PingFederate provides an IdP-to-SP Adapter Mapping option on the Main Menu for special IdP use cases requiring PingFederate to act also as an SP on behalf of the actual SP partner. This mapping allows authentication credentials to be directly mapped to create an SP authenticated session or security context. In these cases, the special mapping eliminates the need to create complete SP and IdP connections in a loopback configuration for sending SAML messages back and forth to the same PingFederate server.

This section provides specific instructions for configuring this mapping to enable the Google Apps Password Manager. (For more information, see Adapter-to-adapter mappings in the PingFederate documentation.)

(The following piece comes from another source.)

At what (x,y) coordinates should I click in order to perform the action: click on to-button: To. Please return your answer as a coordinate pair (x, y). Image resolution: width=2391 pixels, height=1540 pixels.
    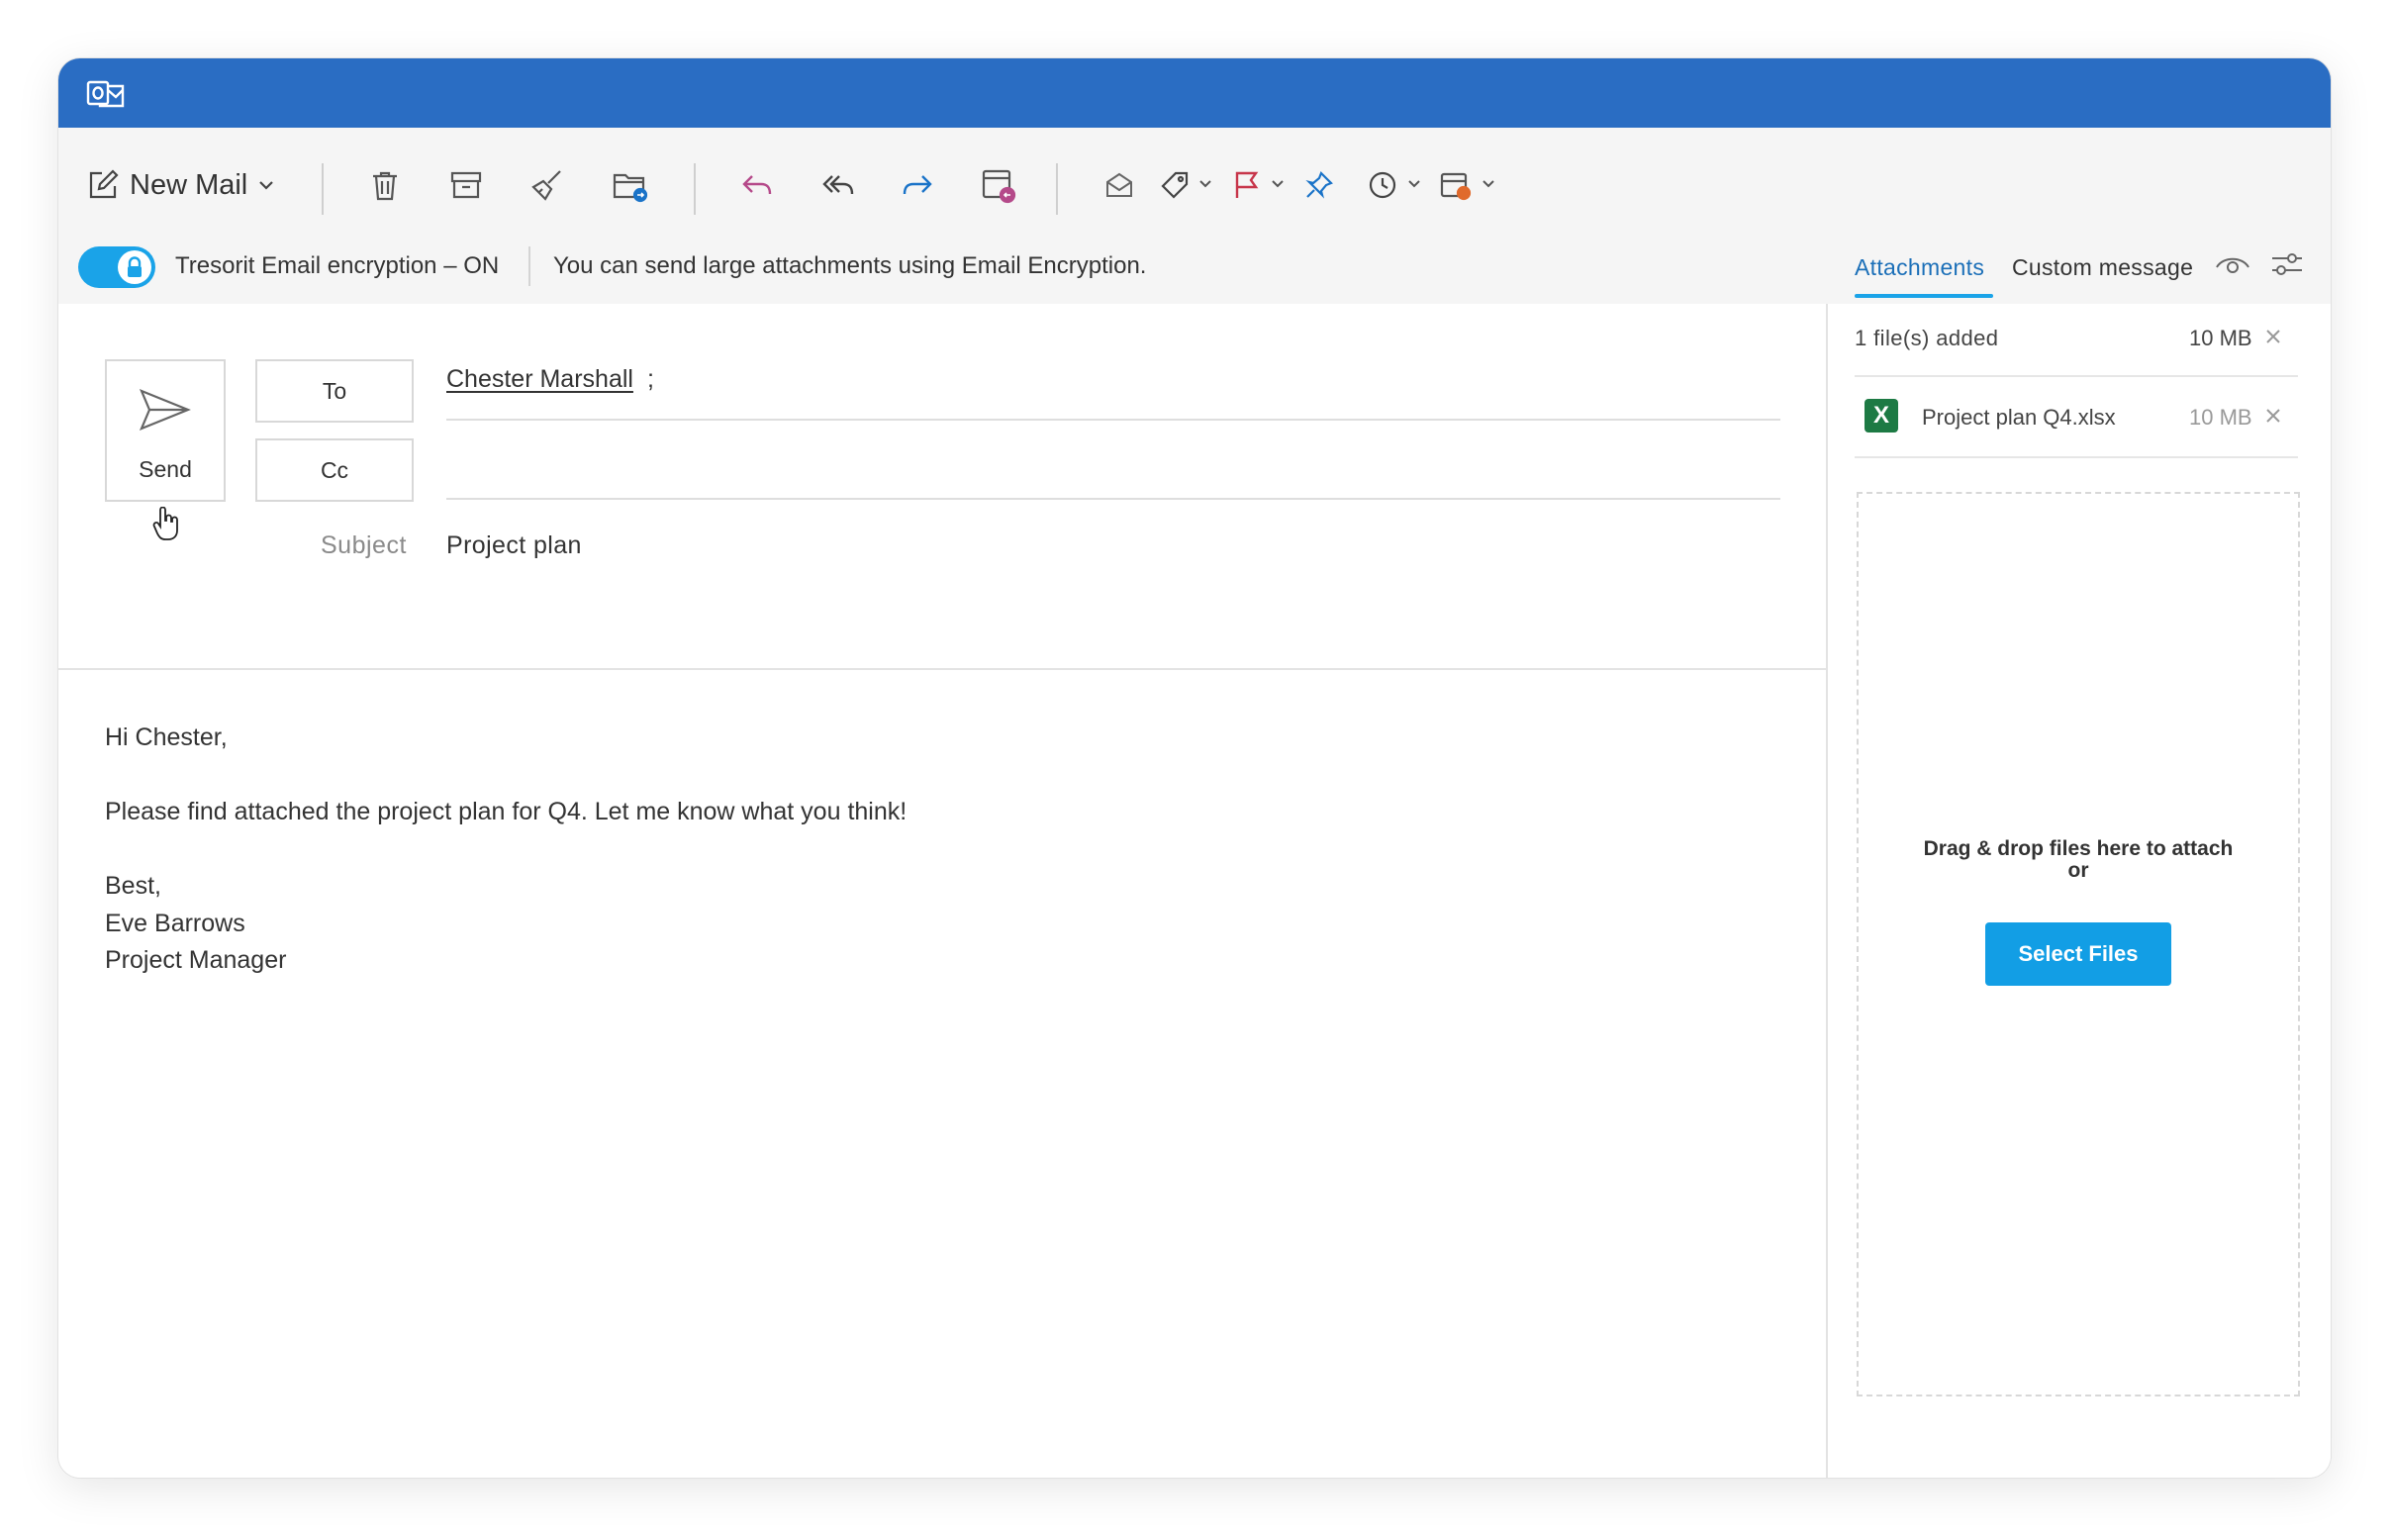
    Looking at the image, I should click on (334, 391).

  1. Ensure that PingFederate is configured to act as both an IdP and an SP, with applicable adapter instances defined on both sides (see the previous sections).
  2. On the PingFederate Main Menu under System Settings, click IdP-to-SP Adapter Mapping.
  3. On the Manage Mappings screen, select the Source and Target Instance for the IdP and SP Adapter Instances, respectively.
    Important: The Target Instance must be for the OpenToken Adapter (see SP Adapter Setup).
  4. Click Add Mapping.
  5. On the Data Store screen, click Next.

    Data-store lookup is not required for this application.

  6. On the Adapter Contract Fulfillment screen, for subject, choose Adapter from the Source drop-down list and map the attribute to the subject ID coming from the IdP Adapter.
  7. Click Done and then Save on the Manage Mappings screen.